- **EXERCISE PROMPT**: Please transcribe exactly, and only, the lines of the data below between the line holding "Commentaire (79, 1227)" and the line holding "MONEY.PL JEST CZĘŚCIĄ", inclusive.

- **EXERCISE INPUTS**:
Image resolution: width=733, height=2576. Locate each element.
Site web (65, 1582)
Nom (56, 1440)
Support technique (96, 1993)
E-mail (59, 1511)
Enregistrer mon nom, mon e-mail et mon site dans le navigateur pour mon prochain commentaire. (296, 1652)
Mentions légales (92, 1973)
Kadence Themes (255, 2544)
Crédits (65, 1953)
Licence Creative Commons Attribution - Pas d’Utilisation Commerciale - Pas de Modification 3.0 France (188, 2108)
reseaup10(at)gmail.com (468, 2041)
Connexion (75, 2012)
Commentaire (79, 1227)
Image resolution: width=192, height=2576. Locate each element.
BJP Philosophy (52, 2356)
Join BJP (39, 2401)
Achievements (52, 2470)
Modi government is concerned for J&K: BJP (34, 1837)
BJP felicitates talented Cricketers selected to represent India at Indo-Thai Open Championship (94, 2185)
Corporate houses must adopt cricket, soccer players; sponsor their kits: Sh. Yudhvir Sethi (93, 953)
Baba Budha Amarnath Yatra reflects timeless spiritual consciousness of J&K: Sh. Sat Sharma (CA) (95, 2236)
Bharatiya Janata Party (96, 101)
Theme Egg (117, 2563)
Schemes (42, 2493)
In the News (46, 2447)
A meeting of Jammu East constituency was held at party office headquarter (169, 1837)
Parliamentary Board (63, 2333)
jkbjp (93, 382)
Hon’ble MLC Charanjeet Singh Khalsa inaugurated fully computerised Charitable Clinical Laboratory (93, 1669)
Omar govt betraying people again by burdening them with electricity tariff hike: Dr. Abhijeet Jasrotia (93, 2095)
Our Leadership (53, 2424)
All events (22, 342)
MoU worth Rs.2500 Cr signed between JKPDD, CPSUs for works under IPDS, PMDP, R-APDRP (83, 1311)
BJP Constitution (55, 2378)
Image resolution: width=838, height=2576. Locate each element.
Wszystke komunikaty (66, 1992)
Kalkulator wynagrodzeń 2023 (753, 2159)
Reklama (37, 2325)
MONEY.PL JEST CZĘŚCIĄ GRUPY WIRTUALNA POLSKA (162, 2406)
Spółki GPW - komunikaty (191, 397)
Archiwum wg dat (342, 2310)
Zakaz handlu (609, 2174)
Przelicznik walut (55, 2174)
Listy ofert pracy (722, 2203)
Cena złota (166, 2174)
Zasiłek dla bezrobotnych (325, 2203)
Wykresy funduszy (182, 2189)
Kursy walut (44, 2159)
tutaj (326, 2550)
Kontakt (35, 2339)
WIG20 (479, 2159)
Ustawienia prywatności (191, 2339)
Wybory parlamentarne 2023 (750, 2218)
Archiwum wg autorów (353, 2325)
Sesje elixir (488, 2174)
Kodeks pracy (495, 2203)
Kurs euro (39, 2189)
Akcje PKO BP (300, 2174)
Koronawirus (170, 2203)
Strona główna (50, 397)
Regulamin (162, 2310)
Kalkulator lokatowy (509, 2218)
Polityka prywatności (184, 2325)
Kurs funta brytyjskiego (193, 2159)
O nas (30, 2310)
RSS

- **TASK RESULT**:
Commentaire (79, 1227)
Image resolution: width=192, height=2576. Locate each element.
BJP Philosophy (52, 2356)
Join BJP (39, 2401)
Achievements (52, 2470)
Modi government is concerned for J&K: BJP (34, 1837)
BJP felicitates talented Cricketers selected to represent India at Indo-Thai Open Championship (94, 2185)
Corporate houses must adopt cricket, soccer players; sponsor their kits: Sh. Yudhvir Sethi (93, 953)
Baba Budha Amarnath Yatra reflects timeless spiritual consciousness of J&K: Sh. Sat Sharma (CA) (95, 2236)
Bharatiya Janata Party (96, 101)
Theme Egg (117, 2563)
Schemes (42, 2493)
In the News (46, 2447)
A meeting of Jammu East constituency was held at party office headquarter (169, 1837)
Parliamentary Board (63, 2333)
jkbjp (93, 382)
Hon’ble MLC Charanjeet Singh Khalsa inaugurated fully computerised Charitable Clinical Laboratory (93, 1669)
Omar govt betraying people again by burdening them with electricity tariff hike: Dr. Abhijeet Jasrotia (93, 2095)
Our Leadership (53, 2424)
All events (22, 342)
MoU worth Rs.2500 Cr signed between JKPDD, CPSUs for works under IPDS, PMDP, R-APDRP (83, 1311)
BJP Constitution (55, 2378)
Image resolution: width=838, height=2576. Locate each element.
Wszystke komunikaty (66, 1992)
Kalkulator wynagrodzeń 2023 (753, 2159)
Reklama (37, 2325)
MONEY.PL JEST CZĘŚCIĄ GRUPY WIRTUALNA POLSKA (162, 2406)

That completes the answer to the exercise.